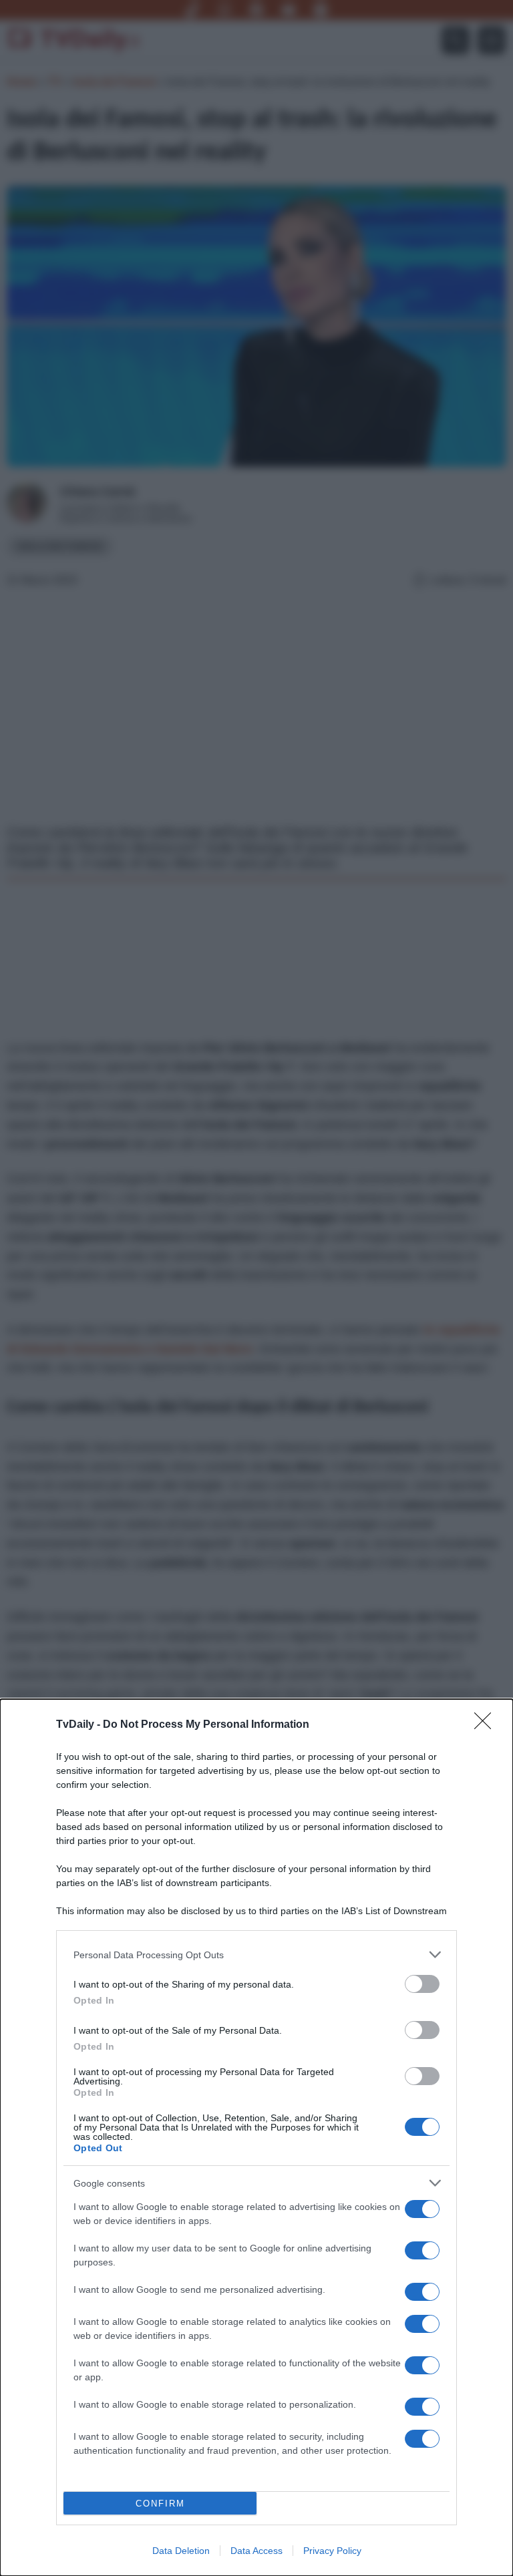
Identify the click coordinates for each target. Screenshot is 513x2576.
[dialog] (256, 2137)
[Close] (487, 1725)
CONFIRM (160, 2504)
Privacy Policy (332, 2550)
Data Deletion (181, 2550)
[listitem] (256, 1955)
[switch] (422, 1984)
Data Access (256, 2550)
******************************
Print out each record exactly as shown, but keep the pictures out.

Identify the click coordinates for each target. Screenshot is 513x2576.
[dialog] (256, 2137)
[Close] (487, 1725)
CONFIRM (160, 2504)
Privacy Policy (332, 2550)
Data Deletion (181, 2550)
[listitem] (256, 1955)
[switch] (422, 1984)
Data Access (256, 2550)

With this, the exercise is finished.